Migration and Gun Control: Making What’s Personal Local
By Daily Bell Staff - August 04, 2016

Gloucester ammo store’s sign criticized for its ‘ugly timing’ … The sign outside the Gloucester Supply Center has generated criticism of and support for the shop owner …  When George Allen Jr. mounted a 15-square-foot sign that reads “WE SELL AMMO” outside of his shop here, just days after a mass shooting in an Orlando nightclub, he posted the bright yellow marquee not only to let customers know about a new product on his shelves but also to make a statement in support of the Second Amendment.  “It’s a beautiful thing,” Allen said. “It’s the right to protect yourself.”   -BostonGlobe

Early in July, after the Orlando shooting, an ammo supplier (see above) began advertising the ammunition he’d started selling.

“It’s a beautiful thing,” he stated, “… The right to protect yourself.”

Alan’s sentiments invoke “human action,” the idea that people ought to take action to deal with their own problems whenever possible. This is an example of local activism at work and part of a wave of such activism sweeping the US and causing havoc with elite interests.

It affects politics as well, where local challenges to established political figures are increasingly successful – partially as a result of the Tea Party movement. The latest example may be the challenge of Trump supporter Paul Nehlen to House Speaker Paul Ryan.

Fedgov ownership of public lands continues to be challenged. In fact, language was placed in the Republican Party’s 2016 pre-convention platform calling on Congress to return federal lands to the states immediately.

“Congress shall immediately pass universal legislation providing a timely and orderly mechanism requiring the federal government to convey certain federally controlled public lands to the states … We call upon all national and state leaders and representatives to exert their utmost power and influence to urge the transfer of those lands identified.”

Local activism is a key to change. Unfortunately, migration, gun control and other communal issues have, over time, landed in the lap of the federal government.

Once the power of the federal government is invoked, demagoguery becomes the order of the day and local control slips away.

Last month, we wrote about New Gingrich’s call HERE for the federal government to enact a “Shariah Test” in order to shut down Islamic fundamentalism in the US.

Gingrich’s proposals went farther than that. During an interview with Sean Hannity, Mr. Gingrich said:

“Western civilization is in a war. We should, frankly, test every person here who is of a Muslim background, and if they believe in Shariah they should be deported. Shariah is incompatible with Western civilization …

“We need to be fairly relentless about defining who our enemies are. Anybody who goes on a website favoring ISIS or Al Qaeda or other terrorist groups, that should be a felony and they should go to jail.

“Any organization which hosts such a website should be engaged in a felony; it should be closed down immediately.”  …

“That’s a powerful statement,” Mr. Hannity responded. “I agree wholeheartedly.”
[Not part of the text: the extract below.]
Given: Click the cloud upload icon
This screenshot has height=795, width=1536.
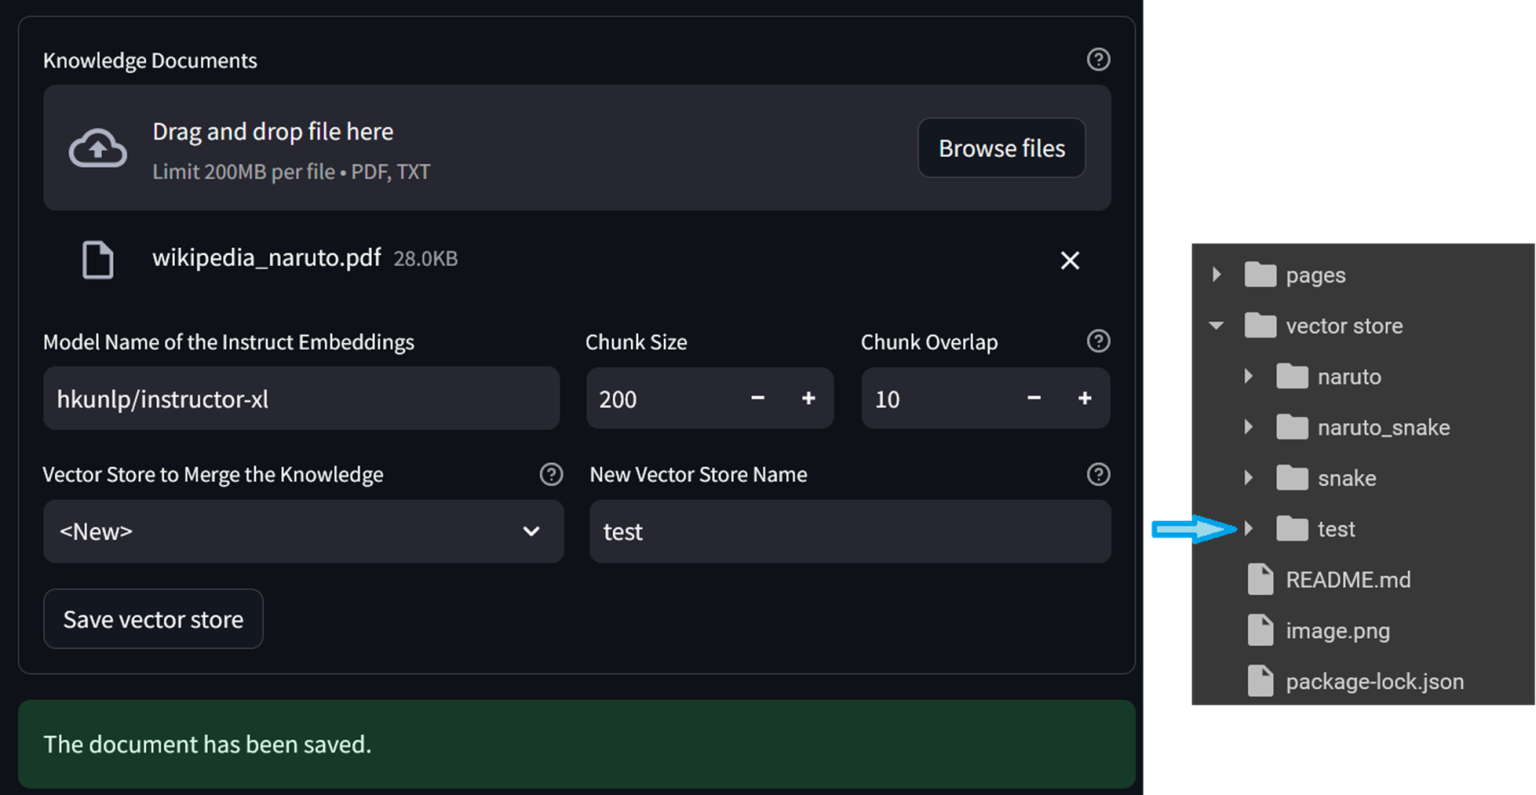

Hannity may agree with Gingrich, but the problem of immigration in the US is that it has become a federal issue to begin with.

In the first part of the 20th century, immigration came from European countries. But after the 1965 Hart-Celler Act, see HERE, immigration patterns were shifted to developing nations.

DB is libertarian. We suggest the more control that resides at local levels, the better.

Ideally, there would  be no government property, or very little, and thus no immigration argument. People would, of course, do as they chose with their own property (and business interests), including immigration arrangements.

To the degree that it is possible, people ought to be advocating that issues like gun control and immigration be removed from federal control and resolved locally or even at the state level.

For instance,, as part of his anti-Islam argument, Gingrich (a member of the internationalist Council of Foreign Relations) advocated that fedgov ought to put people in jail if they read “terrorist” material regarding ISIS or Al Qaeda.

But Homeland Security has already suggested US constitutional advocacy as a terrorist act. At some point, Gingrich’s advocacy against Islam could be extended to those who believe in US constitutional rights. These people too could be jailed for visiting websites favorable to their points of view.

In fact, it is the US government with allies, as we have extensively documented, that helped create ISIS and Al Qaeda in the first place.

Whether it is gun control, immigration or other contentious cultural issues, local control is better. Freedom is enhanced by local control – where individuals can influence community policy – and diminished by federal authoritarianism.

Conclusion: When George Allen advertised ammo and suggested people protect themselves, he had the right idea. Local activism is the key to lasting change that cannot be manipulated out of DC.